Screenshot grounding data
== Segment start ==
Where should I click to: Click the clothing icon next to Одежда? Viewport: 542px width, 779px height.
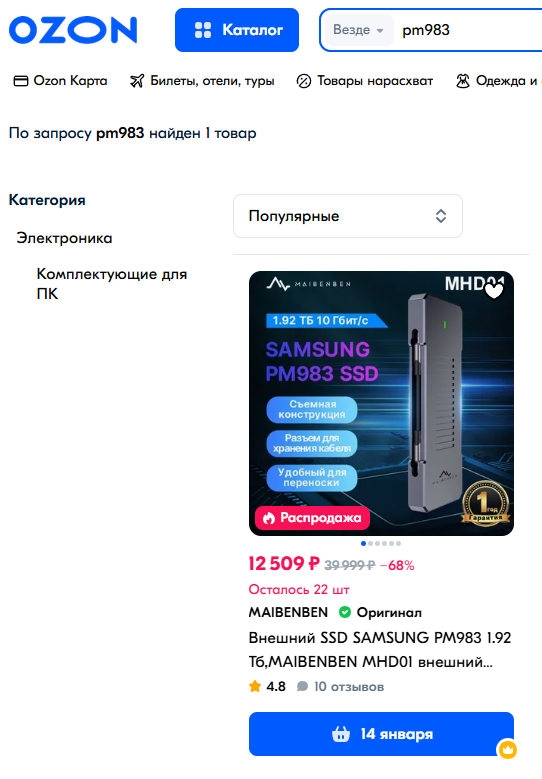(x=463, y=81)
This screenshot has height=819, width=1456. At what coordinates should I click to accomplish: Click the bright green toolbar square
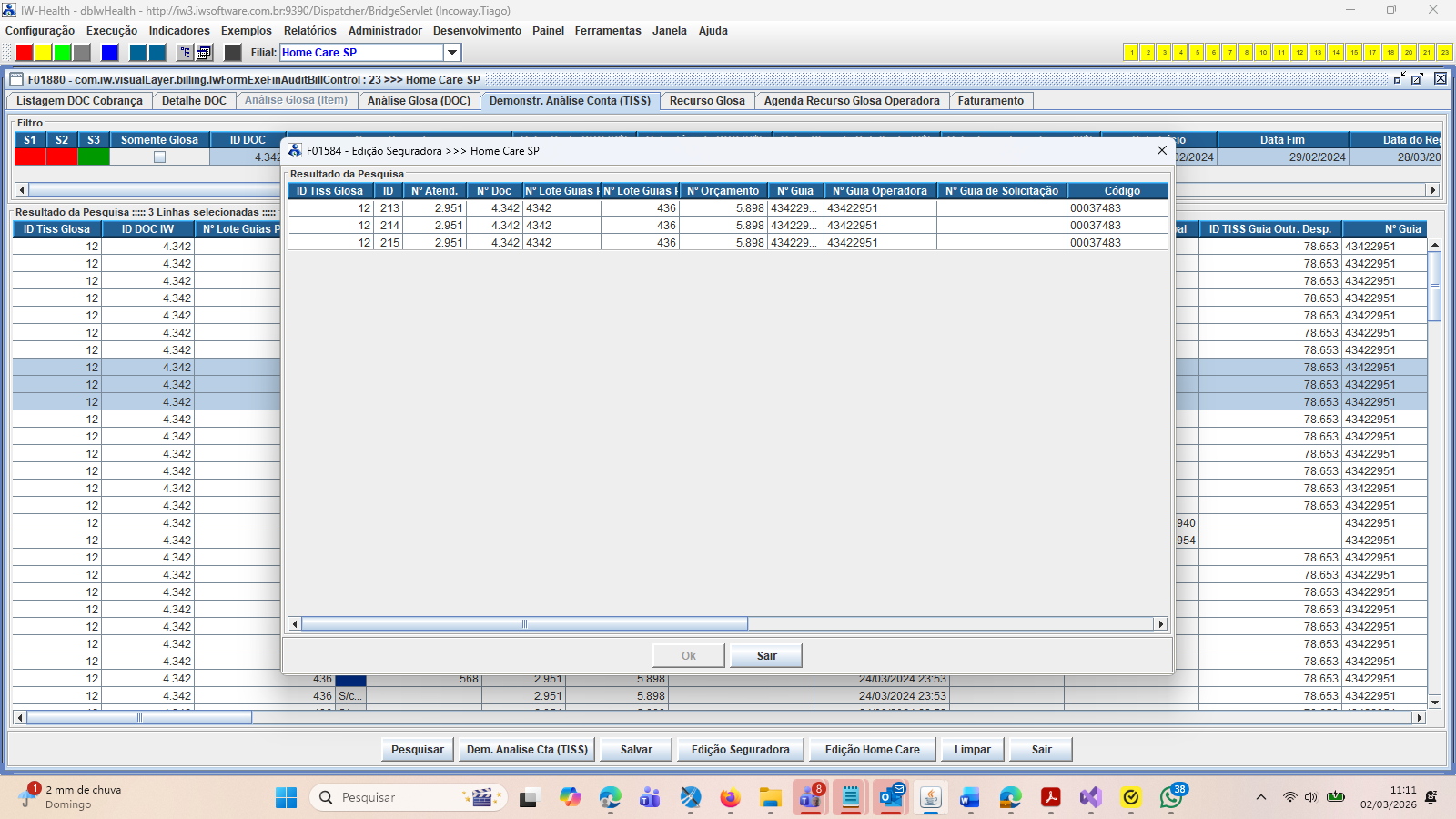click(63, 53)
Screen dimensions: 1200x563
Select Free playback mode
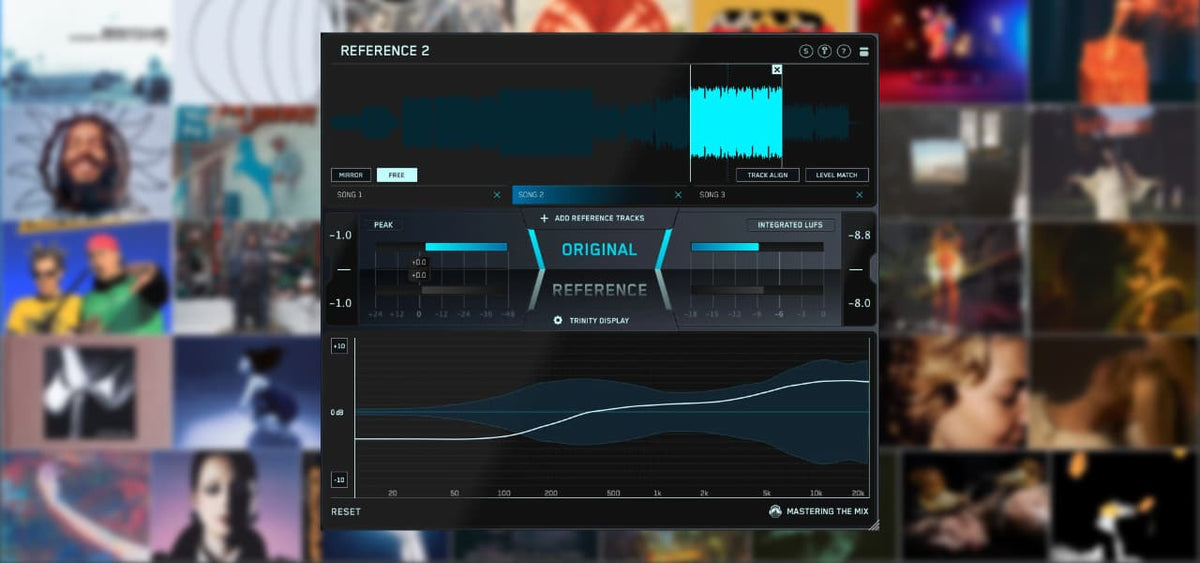(x=396, y=175)
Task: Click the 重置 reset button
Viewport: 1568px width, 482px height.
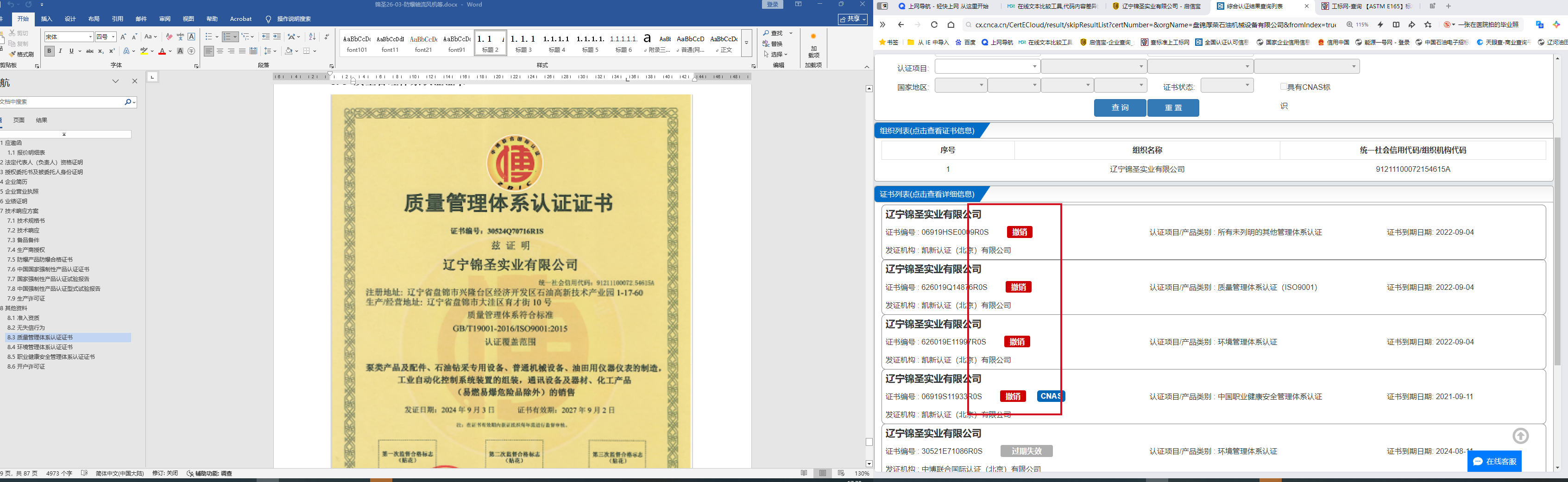Action: click(1173, 108)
== Segment end ==
Would you give again, exactly as written, the lines from the one containing "Select Free playback mode" through the end of the records, with no pictures and no other lines?

#### SOLUTION FOR THIS PROBLEM:
Select Free playback mode
(x=396, y=175)
Task: Click the 重置 reset button
Viewport: 1568px width, 482px height.
Action: click(1173, 108)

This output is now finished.